1442- Abdürrezzak Tavus'tan aynı yönde bir fetva bildirir.

 

 

 

1443- Abdürrezzak İbn Ömer' den aynı yönde bir fetva bildirir.

 

Tahric: İbn Ebi Şeybe (s. 58), Said kanalıyla EyyÜb' den ve başka bir lafızla Beyhakı (2/406), Nafi' kanalıyla İbn Ömer' den rivayet ettiler.

 

 

 

1444- Hasan(-ı BasrI) der ki: "Menimin giysinin bir bölümüne bulaştığından emin olduğumda o kısımı yıkadım, kalan kısımlara da su serptim."

 

 

 

1445- Yahya b. Abdirrahman b. Hatib bildiriyor: Ömer b. el-Hattab ile umreye gittim. Bulunduğumuz kafilede Amr b. el-As da vardı. Ömer yolun bir yerinde gece vakti suya yakın bir bölgede konakladı. Uyuyunca da ihtilam oldu. Uyandığında sabah olmaya yakındı. Hemen yola koyuldu ve hızlıca yol alarak bir su başına vardı. Suya varınca oturup giysisine meninin değdiği yerleri yıkamaya başladı. Amr ona: "Yanımızda giymen için başka giysiler de var. Onlardan giy ve bırak bunu yıkasınlar" deyince, Ömer şu karşılığı verdi: "Hayret bir şeysin ey Amr! Sen giymeye elbise buluyorsan herkes bulamaz ya! Vallahi senin dediğini yaparsam herkes öyle yapmaya kalkar. Bunun yerine meninin bulaştığını gördüğüm yerleri yıkar, görmediğim yerlere ise su serperim."

========

• Yapılacak Görevler
a) Metne göre Ömer b. el-Hattab'la birlikte umreye giden kafilede kim vardı?
b) Metinde "1443- Abdürrezzak İbn" sözlerinden "den rivayet ettiler." sözlerine kadar uzanan her şeyi harfiyen aktarın.
Kayıtların metinle hiçbir ilgisi yoktur.

• Verilen Kayıtlar
========

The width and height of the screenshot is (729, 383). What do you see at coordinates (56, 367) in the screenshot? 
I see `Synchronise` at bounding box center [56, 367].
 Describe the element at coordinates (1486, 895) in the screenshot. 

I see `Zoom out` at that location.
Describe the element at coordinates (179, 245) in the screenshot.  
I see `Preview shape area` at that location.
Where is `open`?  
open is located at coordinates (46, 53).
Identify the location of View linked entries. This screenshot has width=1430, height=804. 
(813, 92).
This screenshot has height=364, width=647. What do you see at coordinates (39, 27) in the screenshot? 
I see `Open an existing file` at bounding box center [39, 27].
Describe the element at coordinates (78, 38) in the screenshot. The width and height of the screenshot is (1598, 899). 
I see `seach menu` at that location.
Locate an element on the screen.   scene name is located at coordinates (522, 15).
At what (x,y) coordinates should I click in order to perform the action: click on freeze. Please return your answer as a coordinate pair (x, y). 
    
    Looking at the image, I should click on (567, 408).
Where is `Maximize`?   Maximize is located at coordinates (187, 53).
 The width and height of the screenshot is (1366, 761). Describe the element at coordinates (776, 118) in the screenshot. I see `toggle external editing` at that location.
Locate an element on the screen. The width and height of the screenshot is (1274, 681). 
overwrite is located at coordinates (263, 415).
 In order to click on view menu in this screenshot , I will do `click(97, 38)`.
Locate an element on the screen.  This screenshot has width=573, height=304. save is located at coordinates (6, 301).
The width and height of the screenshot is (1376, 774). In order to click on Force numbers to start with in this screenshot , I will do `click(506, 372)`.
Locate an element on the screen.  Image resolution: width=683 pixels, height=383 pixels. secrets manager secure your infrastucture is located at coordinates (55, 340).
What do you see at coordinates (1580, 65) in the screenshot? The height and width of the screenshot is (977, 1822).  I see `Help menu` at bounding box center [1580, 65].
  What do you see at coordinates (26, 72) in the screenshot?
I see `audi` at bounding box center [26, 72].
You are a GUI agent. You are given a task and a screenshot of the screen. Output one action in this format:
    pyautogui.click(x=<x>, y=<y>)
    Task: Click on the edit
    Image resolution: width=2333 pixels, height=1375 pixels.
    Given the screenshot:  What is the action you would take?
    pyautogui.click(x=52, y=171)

========

• Çözüm Listesi
a) Amr b. el-As

b)
1443- Abdürrezzak İbn Ömer' den aynı yönde bir fetva bildirir.

 

Tahric: İbn Ebi Şeybe (s. 58), Said kanalıyla EyyÜb' den ve başka bir lafızla Beyhakı (2/406), Nafi' kanalıyla İbn Ömer' den rivayet ettiler.